What you have to do -
Restate the full set of records exactly, without adding or dropping a word.

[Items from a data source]
● ● ● ● ●

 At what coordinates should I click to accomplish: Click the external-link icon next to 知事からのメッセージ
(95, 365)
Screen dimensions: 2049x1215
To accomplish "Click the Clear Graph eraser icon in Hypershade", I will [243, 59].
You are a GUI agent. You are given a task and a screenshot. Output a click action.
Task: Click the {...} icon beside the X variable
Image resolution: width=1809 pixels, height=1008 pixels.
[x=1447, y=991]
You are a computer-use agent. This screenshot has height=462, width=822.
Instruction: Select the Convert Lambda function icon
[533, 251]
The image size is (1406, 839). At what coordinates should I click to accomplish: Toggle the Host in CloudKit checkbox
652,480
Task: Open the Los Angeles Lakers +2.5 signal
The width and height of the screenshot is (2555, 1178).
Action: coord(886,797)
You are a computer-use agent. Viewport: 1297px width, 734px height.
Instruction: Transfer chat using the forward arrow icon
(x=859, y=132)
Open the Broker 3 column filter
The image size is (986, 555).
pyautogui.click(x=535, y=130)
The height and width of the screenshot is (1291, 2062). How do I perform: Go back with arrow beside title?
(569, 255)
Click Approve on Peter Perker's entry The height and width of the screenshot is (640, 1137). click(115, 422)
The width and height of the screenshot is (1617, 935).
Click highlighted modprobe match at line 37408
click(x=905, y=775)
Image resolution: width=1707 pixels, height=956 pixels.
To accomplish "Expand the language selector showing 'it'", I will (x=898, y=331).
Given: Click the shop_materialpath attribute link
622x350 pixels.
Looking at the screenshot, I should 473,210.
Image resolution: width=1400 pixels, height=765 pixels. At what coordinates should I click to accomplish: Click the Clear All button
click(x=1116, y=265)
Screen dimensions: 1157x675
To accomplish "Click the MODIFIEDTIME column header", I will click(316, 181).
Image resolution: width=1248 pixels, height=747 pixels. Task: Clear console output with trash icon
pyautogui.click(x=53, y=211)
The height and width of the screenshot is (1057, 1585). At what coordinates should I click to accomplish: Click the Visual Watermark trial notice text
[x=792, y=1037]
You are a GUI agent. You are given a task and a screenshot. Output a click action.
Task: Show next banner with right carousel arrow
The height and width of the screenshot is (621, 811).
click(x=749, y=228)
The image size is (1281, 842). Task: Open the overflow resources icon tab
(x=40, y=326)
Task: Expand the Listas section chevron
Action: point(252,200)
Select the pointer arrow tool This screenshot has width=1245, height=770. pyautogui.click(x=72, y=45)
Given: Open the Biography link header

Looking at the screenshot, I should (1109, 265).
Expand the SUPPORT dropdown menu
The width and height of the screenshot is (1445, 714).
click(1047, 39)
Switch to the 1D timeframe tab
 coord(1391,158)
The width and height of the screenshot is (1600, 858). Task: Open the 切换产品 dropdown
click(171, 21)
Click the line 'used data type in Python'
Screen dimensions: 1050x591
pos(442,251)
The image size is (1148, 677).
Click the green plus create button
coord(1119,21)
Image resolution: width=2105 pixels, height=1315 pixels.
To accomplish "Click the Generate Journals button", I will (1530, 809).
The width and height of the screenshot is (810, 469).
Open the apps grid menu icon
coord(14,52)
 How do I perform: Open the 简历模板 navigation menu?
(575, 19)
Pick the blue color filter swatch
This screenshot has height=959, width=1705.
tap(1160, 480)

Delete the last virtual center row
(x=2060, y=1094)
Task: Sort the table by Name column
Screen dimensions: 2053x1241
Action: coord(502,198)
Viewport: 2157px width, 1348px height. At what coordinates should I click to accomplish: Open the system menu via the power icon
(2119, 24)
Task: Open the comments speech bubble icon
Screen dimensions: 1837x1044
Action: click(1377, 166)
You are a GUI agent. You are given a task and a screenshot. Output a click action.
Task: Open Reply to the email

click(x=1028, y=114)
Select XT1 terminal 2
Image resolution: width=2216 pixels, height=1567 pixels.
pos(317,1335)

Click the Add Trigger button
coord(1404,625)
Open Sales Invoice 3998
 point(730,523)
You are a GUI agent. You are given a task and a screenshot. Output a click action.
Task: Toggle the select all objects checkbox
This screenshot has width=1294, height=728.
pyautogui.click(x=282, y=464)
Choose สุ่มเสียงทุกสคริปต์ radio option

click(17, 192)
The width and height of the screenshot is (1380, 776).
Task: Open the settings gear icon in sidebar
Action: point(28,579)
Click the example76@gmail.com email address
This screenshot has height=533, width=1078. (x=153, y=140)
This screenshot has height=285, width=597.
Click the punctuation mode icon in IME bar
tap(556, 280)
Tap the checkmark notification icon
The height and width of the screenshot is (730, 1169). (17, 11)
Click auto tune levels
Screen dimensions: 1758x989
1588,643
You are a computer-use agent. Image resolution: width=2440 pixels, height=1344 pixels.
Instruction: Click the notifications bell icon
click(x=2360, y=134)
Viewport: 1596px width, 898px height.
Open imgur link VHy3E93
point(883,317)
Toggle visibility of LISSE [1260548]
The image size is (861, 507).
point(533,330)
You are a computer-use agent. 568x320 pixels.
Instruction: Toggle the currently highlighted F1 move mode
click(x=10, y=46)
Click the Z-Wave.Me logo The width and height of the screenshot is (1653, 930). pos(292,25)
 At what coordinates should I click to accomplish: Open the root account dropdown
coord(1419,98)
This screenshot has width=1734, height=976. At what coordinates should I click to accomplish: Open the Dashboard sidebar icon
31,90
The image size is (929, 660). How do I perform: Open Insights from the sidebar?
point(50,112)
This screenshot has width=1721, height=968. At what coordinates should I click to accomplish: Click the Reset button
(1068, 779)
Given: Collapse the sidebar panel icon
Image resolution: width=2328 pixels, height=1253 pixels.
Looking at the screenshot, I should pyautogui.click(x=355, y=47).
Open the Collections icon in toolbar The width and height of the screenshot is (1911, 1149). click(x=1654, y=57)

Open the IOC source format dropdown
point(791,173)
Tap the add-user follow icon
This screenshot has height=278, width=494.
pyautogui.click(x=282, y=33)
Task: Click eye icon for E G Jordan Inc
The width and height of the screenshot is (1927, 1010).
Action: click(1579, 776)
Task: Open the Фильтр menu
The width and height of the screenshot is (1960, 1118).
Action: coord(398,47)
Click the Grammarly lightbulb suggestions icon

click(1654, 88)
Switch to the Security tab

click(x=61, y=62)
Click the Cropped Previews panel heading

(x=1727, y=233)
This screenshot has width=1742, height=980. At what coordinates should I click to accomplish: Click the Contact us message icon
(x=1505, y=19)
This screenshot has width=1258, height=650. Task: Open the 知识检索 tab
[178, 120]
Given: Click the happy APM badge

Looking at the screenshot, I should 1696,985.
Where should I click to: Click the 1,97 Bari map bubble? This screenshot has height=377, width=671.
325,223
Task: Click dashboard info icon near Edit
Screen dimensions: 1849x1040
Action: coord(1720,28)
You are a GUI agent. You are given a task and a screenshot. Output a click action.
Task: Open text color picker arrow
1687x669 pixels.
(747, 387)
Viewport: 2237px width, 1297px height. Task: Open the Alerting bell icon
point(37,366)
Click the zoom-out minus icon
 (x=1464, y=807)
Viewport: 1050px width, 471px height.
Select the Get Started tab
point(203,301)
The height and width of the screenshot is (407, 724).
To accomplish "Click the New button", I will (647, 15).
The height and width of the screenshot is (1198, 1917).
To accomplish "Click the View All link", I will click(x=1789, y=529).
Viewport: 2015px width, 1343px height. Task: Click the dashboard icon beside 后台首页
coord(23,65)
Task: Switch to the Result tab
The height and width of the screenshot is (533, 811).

● ● ● ● ●

Response -
 At what coordinates should I click to accomplish: Click the external-link icon next to 知事からのメッセージ
(95, 365)
Screen dimensions: 2049x1215
To accomplish "Click the Clear Graph eraser icon in Hypershade", I will [243, 59].
You are a GUI agent. You are given a task and a screenshot. Output a click action.
Task: Click the {...} icon beside the X variable
Image resolution: width=1809 pixels, height=1008 pixels.
[x=1447, y=991]
You are a computer-use agent. This screenshot has height=462, width=822.
Instruction: Select the Convert Lambda function icon
[533, 251]
The image size is (1406, 839). At what coordinates should I click to accomplish: Toggle the Host in CloudKit checkbox
652,480
Task: Open the Los Angeles Lakers +2.5 signal
The width and height of the screenshot is (2555, 1178).
Action: coord(886,797)
You are a computer-use agent. Viewport: 1297px width, 734px height.
Instruction: Transfer chat using the forward arrow icon
(x=859, y=132)
Open the Broker 3 column filter
The image size is (986, 555).
pyautogui.click(x=535, y=130)
The height and width of the screenshot is (1291, 2062). How do I perform: Go back with arrow beside title?
(569, 255)
Click Approve on Peter Perker's entry The height and width of the screenshot is (640, 1137). click(115, 422)
The width and height of the screenshot is (1617, 935).
Click highlighted modprobe match at line 37408
click(x=905, y=775)
Image resolution: width=1707 pixels, height=956 pixels.
To accomplish "Expand the language selector showing 'it'", I will (x=898, y=331).
Given: Click the shop_materialpath attribute link
622x350 pixels.
Looking at the screenshot, I should 473,210.
Image resolution: width=1400 pixels, height=765 pixels. At what coordinates should I click to accomplish: Click the Clear All button
click(x=1116, y=265)
Screen dimensions: 1157x675
To accomplish "Click the MODIFIEDTIME column header", I will click(316, 181).
Image resolution: width=1248 pixels, height=747 pixels. Task: Clear console output with trash icon
pyautogui.click(x=53, y=211)
The height and width of the screenshot is (1057, 1585). At what coordinates should I click to accomplish: Click the Visual Watermark trial notice text
[x=792, y=1037]
You are a GUI agent. You are given a task and a screenshot. Output a click action.
Task: Show next banner with right carousel arrow
The height and width of the screenshot is (621, 811).
click(x=749, y=228)
The image size is (1281, 842). Task: Open the overflow resources icon tab
(x=40, y=326)
Task: Expand the Listas section chevron
Action: point(252,200)
Select the pointer arrow tool This screenshot has width=1245, height=770. pyautogui.click(x=72, y=45)
Given: Open the Biography link header

Looking at the screenshot, I should (1109, 265).
Expand the SUPPORT dropdown menu
The width and height of the screenshot is (1445, 714).
click(1047, 39)
Switch to the 1D timeframe tab
 coord(1391,158)
The width and height of the screenshot is (1600, 858). Task: Open the 切换产品 dropdown
click(171, 21)
Click the line 'used data type in Python'
Screen dimensions: 1050x591
pos(442,251)
The image size is (1148, 677).
Click the green plus create button
coord(1119,21)
Image resolution: width=2105 pixels, height=1315 pixels.
To accomplish "Click the Generate Journals button", I will (1530, 809).
The width and height of the screenshot is (810, 469).
Open the apps grid menu icon
coord(14,52)
 How do I perform: Open the 简历模板 navigation menu?
(575, 19)
Pick the blue color filter swatch
This screenshot has height=959, width=1705.
tap(1160, 480)

Delete the last virtual center row
(x=2060, y=1094)
Task: Sort the table by Name column
Screen dimensions: 2053x1241
Action: coord(502,198)
Viewport: 2157px width, 1348px height. At what coordinates should I click to accomplish: Open the system menu via the power icon
(2119, 24)
Task: Open the comments speech bubble icon
Screen dimensions: 1837x1044
Action: click(1377, 166)
You are a GUI agent. You are given a task and a screenshot. Output a click action.
Task: Open Reply to the email

click(x=1028, y=114)
Select XT1 terminal 2
Image resolution: width=2216 pixels, height=1567 pixels.
pos(317,1335)

Click the Add Trigger button
coord(1404,625)
Open Sales Invoice 3998
 point(730,523)
You are a GUI agent. You are given a task and a screenshot. Output a click action.
Task: Toggle the select all objects checkbox
This screenshot has width=1294, height=728.
pyautogui.click(x=282, y=464)
Choose สุ่มเสียงทุกสคริปต์ radio option

click(17, 192)
The width and height of the screenshot is (1380, 776).
Task: Open the settings gear icon in sidebar
Action: point(28,579)
Click the example76@gmail.com email address
This screenshot has height=533, width=1078. (x=153, y=140)
This screenshot has height=285, width=597.
Click the punctuation mode icon in IME bar
tap(556, 280)
Tap the checkmark notification icon
The height and width of the screenshot is (730, 1169). (17, 11)
Click auto tune levels
Screen dimensions: 1758x989
1588,643
You are a computer-use agent. Image resolution: width=2440 pixels, height=1344 pixels.
Instruction: Click the notifications bell icon
click(x=2360, y=134)
Viewport: 1596px width, 898px height.
Open imgur link VHy3E93
point(883,317)
Toggle visibility of LISSE [1260548]
The image size is (861, 507).
point(533,330)
You are a computer-use agent. 568x320 pixels.
Instruction: Toggle the currently highlighted F1 move mode
click(x=10, y=46)
Click the Z-Wave.Me logo The width and height of the screenshot is (1653, 930). pos(292,25)
 At what coordinates should I click to accomplish: Open the root account dropdown
coord(1419,98)
This screenshot has width=1734, height=976. At what coordinates should I click to accomplish: Open the Dashboard sidebar icon
31,90
The image size is (929, 660). How do I perform: Open Insights from the sidebar?
point(50,112)
This screenshot has width=1721, height=968. At what coordinates should I click to accomplish: Click the Reset button
(1068, 779)
Given: Collapse the sidebar panel icon
Image resolution: width=2328 pixels, height=1253 pixels.
Looking at the screenshot, I should pyautogui.click(x=355, y=47).
Open the Collections icon in toolbar The width and height of the screenshot is (1911, 1149). click(x=1654, y=57)

Open the IOC source format dropdown
point(791,173)
Tap the add-user follow icon
This screenshot has height=278, width=494.
pyautogui.click(x=282, y=33)
Task: Click eye icon for E G Jordan Inc
The width and height of the screenshot is (1927, 1010).
Action: click(1579, 776)
Task: Open the Фильтр menu
The width and height of the screenshot is (1960, 1118).
Action: coord(398,47)
Click the Grammarly lightbulb suggestions icon

click(1654, 88)
Switch to the Security tab

click(x=61, y=62)
Click the Cropped Previews panel heading

(x=1727, y=233)
This screenshot has width=1742, height=980. At what coordinates should I click to accomplish: Click the Contact us message icon
(x=1505, y=19)
This screenshot has width=1258, height=650. Task: Open the 知识检索 tab
[178, 120]
Given: Click the happy APM badge

Looking at the screenshot, I should 1696,985.
Where should I click to: Click the 1,97 Bari map bubble? This screenshot has height=377, width=671.
325,223
Task: Click dashboard info icon near Edit
Screen dimensions: 1849x1040
Action: coord(1720,28)
You are a GUI agent. You are given a task and a screenshot. Output a click action.
Task: Open text color picker arrow
1687x669 pixels.
(747, 387)
Viewport: 2237px width, 1297px height. Task: Open the Alerting bell icon
point(37,366)
Click the zoom-out minus icon
 (x=1464, y=807)
Viewport: 1050px width, 471px height.
Select the Get Started tab
point(203,301)
The height and width of the screenshot is (407, 724).
To accomplish "Click the New button", I will (647, 15).
The height and width of the screenshot is (1198, 1917).
To accomplish "Click the View All link", I will click(x=1789, y=529).
Viewport: 2015px width, 1343px height. Task: Click the dashboard icon beside 后台首页
coord(23,65)
Task: Switch to the Result tab
The height and width of the screenshot is (533, 811).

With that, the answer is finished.